A response to climate-change related displacement must therefore be sought through other international legal mechanisms. In 2009, the UN Human Rights Council recognised under resolution 10/4 that there is a ‘core inter-linkage between human rights and climate change’ such that those displaced by climate change would be able to rely on the obligations outlined in the ICCPR and the ICESCR. In particular, this would include state’s non-refoulment obligations as the cumulative effect of socio-economic harms can amount to inhumane and degrading treatment such that an individual cannot be returned to such conditions (see Sufi v Elmi, 2011). However, courts may require an immediacy to the rights violation such that future fear of climate-related impacts is insufficient grounds to provide protection from return (see AF(Kiribati), 2013).
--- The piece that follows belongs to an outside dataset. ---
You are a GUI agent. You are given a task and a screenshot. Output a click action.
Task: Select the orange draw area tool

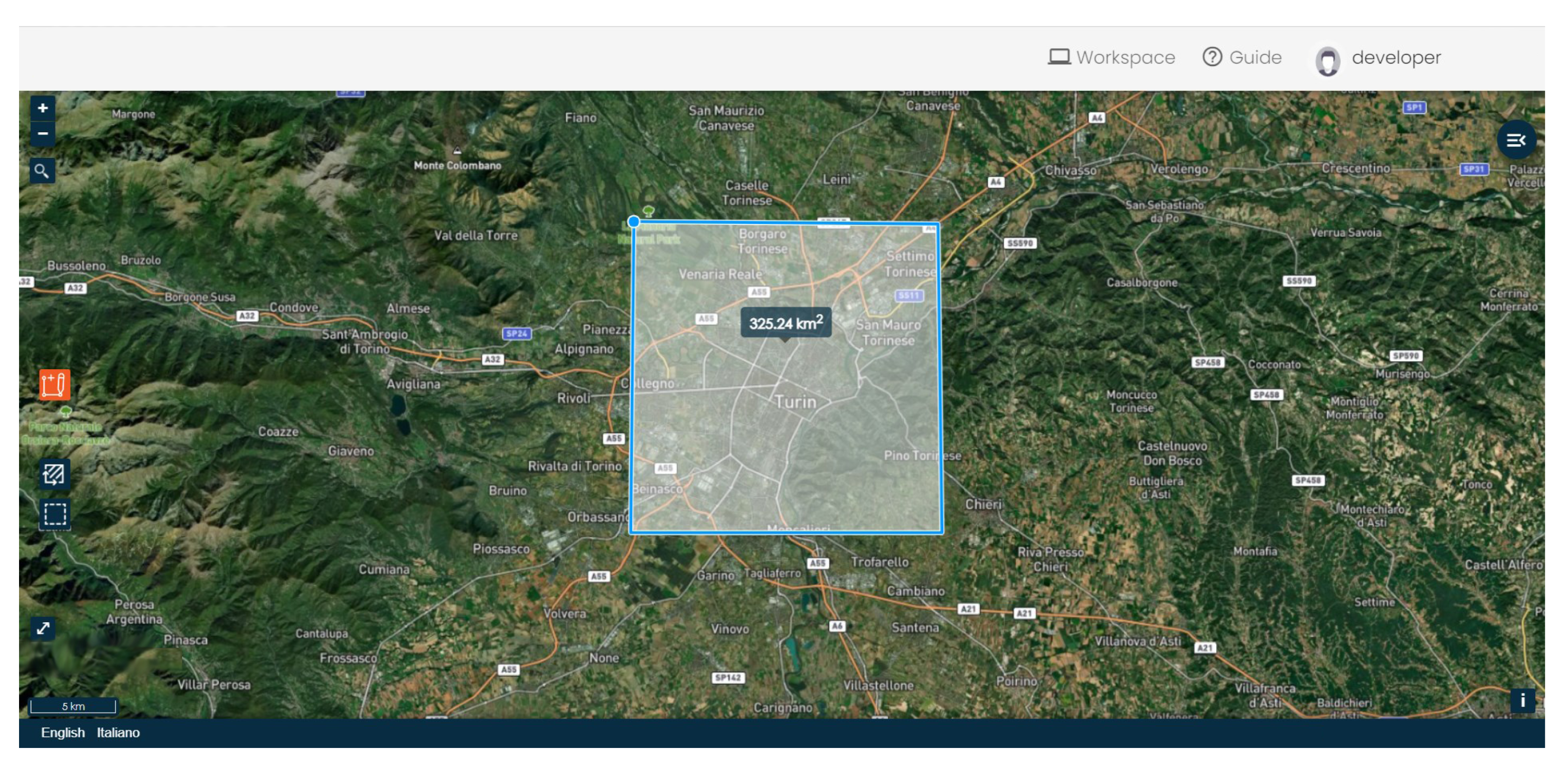pos(54,384)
In the specific situation of small island states whose territory is threatened by climate change, the law relating to statelessness may also be able to provide some protection and a remedy (see the 1954 Statelessness Convention; Rayfuse 2009). UNHCR has a mandate to prevent and reduce statelessness enabling them to work with states to respond, including coordinating international cooperation, providing protection and resettlement. However, issues concerning when a state will have ceased to exist under international law remains unsettled. For example, for a state to be recognised by international law, Article 1 of the Montevideo Convention requires a permanent population, territory, government and capacity to enter international relations (see Lauterpacht, 1944, and Crawford, 2007, for further discussion). However, there is a lack of clarity on when these criteria will cease to be fulfilled. The problem that international law has grappled with until now has been when new states are formed, not when existing ones have disappeared. As a result, it is unclear when protection for stateless persons of ‘disappeared’ states will be triggered.
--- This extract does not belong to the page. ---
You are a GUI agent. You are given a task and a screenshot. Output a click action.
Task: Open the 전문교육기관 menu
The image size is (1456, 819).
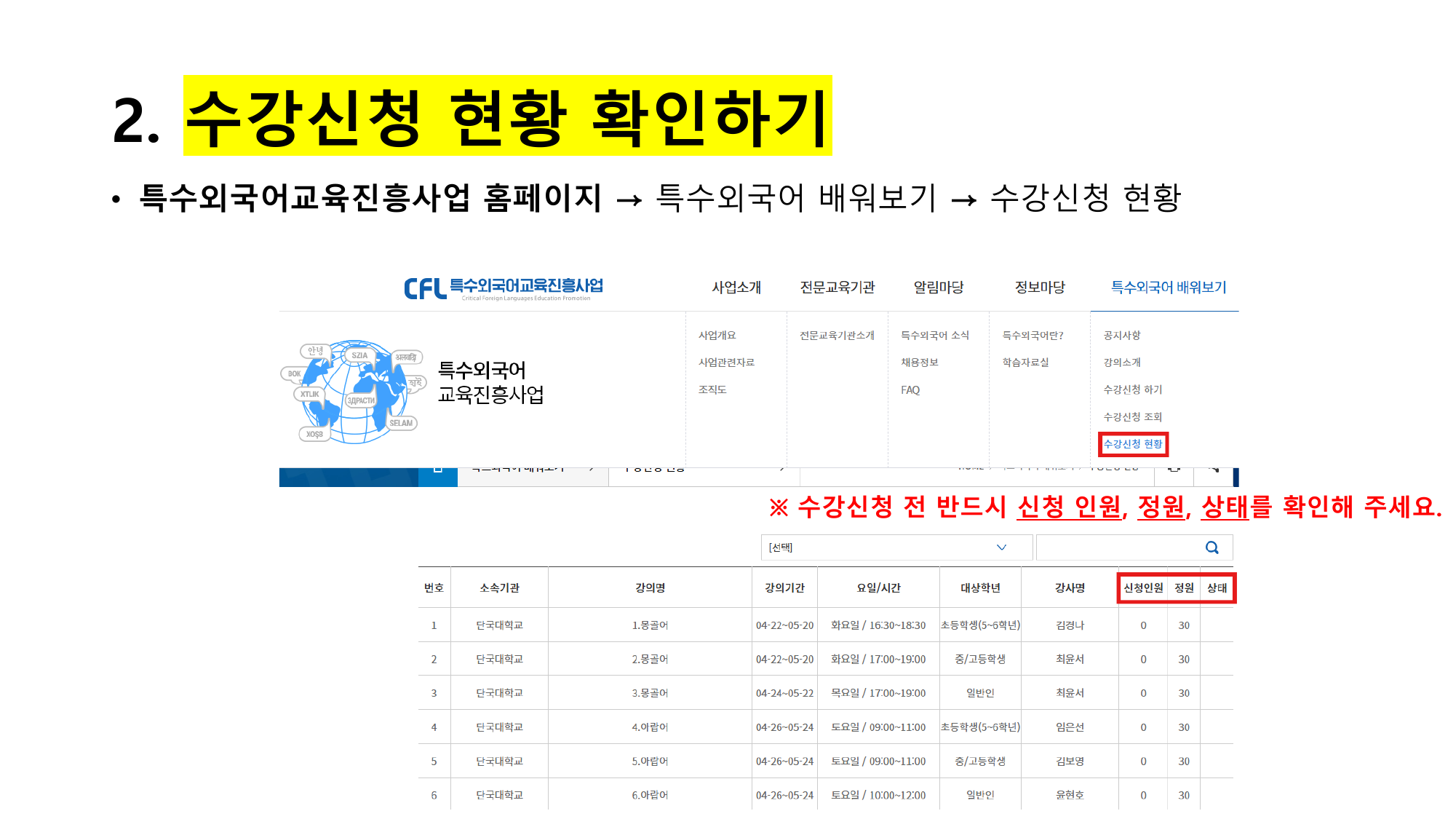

There are also regional frameworks that provide broader protections to displaced people, beyond the narrow 1951 definition. In particular, the 1969 OAU Convention Governing the Specific Aspects of Refugee Problems and the 1984 Cartagena Declaration both contain provisions relating to ‘events seriously disturbing public order’, which could be taken to include the events resulting from the effects of climate change. These are both non-binding instruments, whereas Article 5(4) of the Kampala Convention is within a binding instrument and explicitly includes protection for those affected by climate change:

 ‘States parties shall take measures to protect and assist persons who have been internally displaced due to natural or human made disasters, including climate change.’

This focusses protection on internally displaced individuals and ensures that signatory states are required to provides protection and assist those displaced by climate change.

The Kampala Convention is largely based upon the UN Guiding Principles on internal displacement which, under Principle 6(d), outlines that internal displacement is prohibited including in the context of disasters. The principles then provide a framework for states to respond to internal displacement, including that resulting from disasters. The extension of human rights protections to those fleeing climate change is echoed in the Global Compact on Migration, which calls for humanitarian visas for people migrating due to natural disasters and climate change (see objective 2 and 5), as well as similar commitments in the Sustainable Development Goals. Such a response to climate-change related displacement is required under the commitments of Article 14(f) of the Cancun Adaptation of the United Nations Framework Convention on Climate Change (UNFCCC). This aims to enhance understanding, coordination and cooperation with regard to climate change induced displacement…’ These instruments represent moves by the international community to consolidate existing legal frameworks to respond to climate-change related displacement. However, they are not binding treaty law. They demonstrate political commitments not legal obligations. It is evident that, outside the Africa region, mechanisms for protecting individuals from climate-change related displacement are often non-binding and ad-hoc.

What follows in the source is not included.